The fact that the Mortgage Agreement imported definitions and terms from the Facility Agreement relating to Events of Default did not undermine that point: rather, it was consistent with the view that some disputes under the Facility Agreement might also be disputes under the Mortgage Agreement. The questions of whether an Event of Default had occurred, and (if so) what amount was due to the lenders, were questions that might arise under the Mortgage Agreement as well as under the Facility Agreement.
It could not be said that the dispute fell more naturally within the Facility Agreement arbitration agreement than the Mortgage Agreement jurisdiction clause. The Mortgage Agreement operated in a specific subset of circumstances where there was a dispute over an alleged Event of Default.
Furthermore, the Mortgage Agreement envisaged that execution/enforcement proceedings could be started immediately by judicial proceedings, with any disputes being resolved as part of those proceedings rather than extraneously to them (e.g. by arbitration).

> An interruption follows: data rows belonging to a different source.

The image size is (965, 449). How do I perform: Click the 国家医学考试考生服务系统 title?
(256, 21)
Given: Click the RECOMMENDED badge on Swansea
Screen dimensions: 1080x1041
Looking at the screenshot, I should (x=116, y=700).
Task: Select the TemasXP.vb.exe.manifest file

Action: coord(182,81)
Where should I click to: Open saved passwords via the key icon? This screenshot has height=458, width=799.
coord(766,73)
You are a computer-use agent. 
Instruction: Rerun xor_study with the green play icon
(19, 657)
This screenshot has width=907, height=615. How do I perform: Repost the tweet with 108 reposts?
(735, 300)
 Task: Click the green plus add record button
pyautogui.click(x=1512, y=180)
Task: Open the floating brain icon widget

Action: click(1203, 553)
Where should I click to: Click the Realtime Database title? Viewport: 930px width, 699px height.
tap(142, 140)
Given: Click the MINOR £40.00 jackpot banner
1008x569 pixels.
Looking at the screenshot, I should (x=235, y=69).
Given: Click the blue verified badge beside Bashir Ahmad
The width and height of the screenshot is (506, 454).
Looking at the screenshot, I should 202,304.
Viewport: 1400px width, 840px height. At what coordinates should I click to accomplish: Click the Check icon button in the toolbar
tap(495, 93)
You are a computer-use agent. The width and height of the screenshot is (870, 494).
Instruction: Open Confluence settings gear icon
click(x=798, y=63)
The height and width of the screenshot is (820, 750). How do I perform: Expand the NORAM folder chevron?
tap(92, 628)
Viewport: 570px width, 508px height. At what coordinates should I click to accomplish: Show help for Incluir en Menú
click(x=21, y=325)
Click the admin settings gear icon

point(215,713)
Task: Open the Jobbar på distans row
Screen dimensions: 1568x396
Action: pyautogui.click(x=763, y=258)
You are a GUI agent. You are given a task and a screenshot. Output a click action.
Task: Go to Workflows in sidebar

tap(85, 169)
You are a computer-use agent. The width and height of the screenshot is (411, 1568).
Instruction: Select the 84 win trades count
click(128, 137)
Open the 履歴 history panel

Vexatious and oppressive basis for ASI
The Court also thought that there was no sufficient non-contractual ground for granting the ASI against AO on the basis that the Moscow Court proceedings were vexatious and oppressive. The basic principle is that the jurisdiction of the Court is to be exercised “when the ends of justice require it” and that comity requires that in order for an ASI to be granted, the Court must have “a sufficient interest” in the matter in question.
Among other arguments, the claimant had contended that the Moscow Court might order it to do something that contravened EU sanctions against Russia and that it was in the interests of UK public policy to support the EU sanctions regime which mirrored the UK sanctions regime.
The Court did not think that it had sufficient interest in the matter or that an ASI would be consistent with the requirements of comity. The ASI would be to prevent AO, a Russian company, from pursuing foreclosure proceedings in respect of Russian real property, owned by a Cypriot company tax resident and only operating in Russia, properly brought before the Russian Court pursuant to a Russian law contract with a Russian jurisdiction clause. The connection with the Russian Court was thus very strong, whereas the English Court's legitimate interest in the matter was tenuous.
SPA
The Court decided that the claim against SPA should be summarily dismissed. It was not a claimant in the Moscow Court proceedings, had no independent claims in those proceedings and had been joined as a third party by the claimant. The Court dismissed arguments that SPA was controlling and directing the Moscow Court proceedings, which in any event did not breach the arbitration agreement.
Jurisdiction over AO
As there was no real issue between the claimant and SPA which it was reasonable for the Court to try, the ’necessary and proper party’ jurisdictional gateway fell away. There was no other basis for the exercise of jurisdiction over AO. The arbitration agreement was governed by Austrian law. Furthermore, the ASI claim was brought on the basis of the arbitration agreement, not the Facility Agreement, and therefore the Court did not have jurisdiction over AO under this gateway.
Therefore, permission to serve the ASI claim on AO out of the jurisdiction was set aside.
Comment
The Court has made it clear that it will not grant an ASI where there is no sufficient contractual or jurisdictional basis to do so simply because the applicant alleges that the ASI would further UK public policy in relation to sanctions against Russia. In relation to the ASI application, the Court also emphasised the obligation to place before the Court all matters which are or might be relevant to the application, including any matters which are or may be adverse to the application. If the duty is not complied with, the Court can set aside the order for service out on that ground alone.